___ Extracted material ___

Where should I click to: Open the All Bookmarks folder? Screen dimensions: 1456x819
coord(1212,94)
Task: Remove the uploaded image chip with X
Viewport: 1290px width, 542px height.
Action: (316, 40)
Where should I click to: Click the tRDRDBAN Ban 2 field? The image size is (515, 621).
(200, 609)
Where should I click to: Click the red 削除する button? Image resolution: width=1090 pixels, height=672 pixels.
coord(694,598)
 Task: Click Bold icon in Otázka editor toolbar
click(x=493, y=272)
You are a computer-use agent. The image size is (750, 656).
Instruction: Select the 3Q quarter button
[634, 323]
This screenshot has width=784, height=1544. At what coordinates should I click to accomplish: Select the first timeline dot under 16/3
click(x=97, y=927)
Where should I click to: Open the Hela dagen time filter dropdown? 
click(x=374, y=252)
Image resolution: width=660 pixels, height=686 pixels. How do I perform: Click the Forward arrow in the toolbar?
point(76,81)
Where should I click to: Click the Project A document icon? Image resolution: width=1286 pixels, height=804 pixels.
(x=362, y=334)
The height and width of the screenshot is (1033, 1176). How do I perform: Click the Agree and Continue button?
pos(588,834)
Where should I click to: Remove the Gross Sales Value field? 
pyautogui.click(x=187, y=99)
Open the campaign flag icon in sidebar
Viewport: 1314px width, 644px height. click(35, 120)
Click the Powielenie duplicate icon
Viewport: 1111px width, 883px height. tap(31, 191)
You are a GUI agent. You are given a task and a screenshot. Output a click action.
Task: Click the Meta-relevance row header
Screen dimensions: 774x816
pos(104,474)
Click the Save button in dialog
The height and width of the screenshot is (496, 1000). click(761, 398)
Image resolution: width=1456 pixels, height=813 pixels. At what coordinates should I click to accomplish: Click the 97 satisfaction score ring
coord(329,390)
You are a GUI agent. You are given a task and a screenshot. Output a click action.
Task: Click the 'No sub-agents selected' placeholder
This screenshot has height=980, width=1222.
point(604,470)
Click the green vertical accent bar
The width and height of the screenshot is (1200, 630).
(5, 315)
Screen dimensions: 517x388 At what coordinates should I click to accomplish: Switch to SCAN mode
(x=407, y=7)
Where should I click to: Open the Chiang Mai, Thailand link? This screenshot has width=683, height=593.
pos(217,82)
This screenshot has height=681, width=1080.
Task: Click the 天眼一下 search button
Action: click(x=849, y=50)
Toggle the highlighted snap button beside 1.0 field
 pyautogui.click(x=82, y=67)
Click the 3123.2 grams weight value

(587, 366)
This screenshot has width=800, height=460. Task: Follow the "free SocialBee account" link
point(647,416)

___

What is needed is a word-for-word copy of all the records above.

- _Solved exercise_:
Where should I click to: Open the All Bookmarks folder? Screen dimensions: 1456x819
coord(1212,94)
Task: Remove the uploaded image chip with X
Viewport: 1290px width, 542px height.
Action: (316, 40)
Where should I click to: Click the tRDRDBAN Ban 2 field? The image size is (515, 621).
(200, 609)
Where should I click to: Click the red 削除する button? Image resolution: width=1090 pixels, height=672 pixels.
coord(694,598)
 Task: Click Bold icon in Otázka editor toolbar
click(x=493, y=272)
You are a computer-use agent. The image size is (750, 656).
Instruction: Select the 3Q quarter button
[634, 323]
This screenshot has width=784, height=1544. At what coordinates should I click to accomplish: Select the first timeline dot under 16/3
click(x=97, y=927)
Where should I click to: Open the Hela dagen time filter dropdown? 
click(x=374, y=252)
Image resolution: width=660 pixels, height=686 pixels. How do I perform: Click the Forward arrow in the toolbar?
point(76,81)
Where should I click to: Click the Project A document icon? Image resolution: width=1286 pixels, height=804 pixels.
(x=362, y=334)
The height and width of the screenshot is (1033, 1176). How do I perform: Click the Agree and Continue button?
pos(588,834)
Where should I click to: Remove the Gross Sales Value field? 
pyautogui.click(x=187, y=99)
Open the campaign flag icon in sidebar
Viewport: 1314px width, 644px height. click(35, 120)
Click the Powielenie duplicate icon
Viewport: 1111px width, 883px height. tap(31, 191)
You are a GUI agent. You are given a task and a screenshot. Output a click action.
Task: Click the Meta-relevance row header
Screen dimensions: 774x816
pos(104,474)
Click the Save button in dialog
The height and width of the screenshot is (496, 1000). click(761, 398)
Image resolution: width=1456 pixels, height=813 pixels. At what coordinates should I click to accomplish: Click the 97 satisfaction score ring
coord(329,390)
You are a GUI agent. You are given a task and a screenshot. Output a click action.
Task: Click the 'No sub-agents selected' placeholder
This screenshot has height=980, width=1222.
point(604,470)
Click the green vertical accent bar
The width and height of the screenshot is (1200, 630).
(5, 315)
Screen dimensions: 517x388 At what coordinates should I click to accomplish: Switch to SCAN mode
(x=407, y=7)
Where should I click to: Open the Chiang Mai, Thailand link? This screenshot has width=683, height=593.
pos(217,82)
This screenshot has height=681, width=1080.
Task: Click the 天眼一下 search button
Action: click(x=849, y=50)
Toggle the highlighted snap button beside 1.0 field
 pyautogui.click(x=82, y=67)
Click the 3123.2 grams weight value

(587, 366)
This screenshot has width=800, height=460. Task: Follow the "free SocialBee account" link
point(647,416)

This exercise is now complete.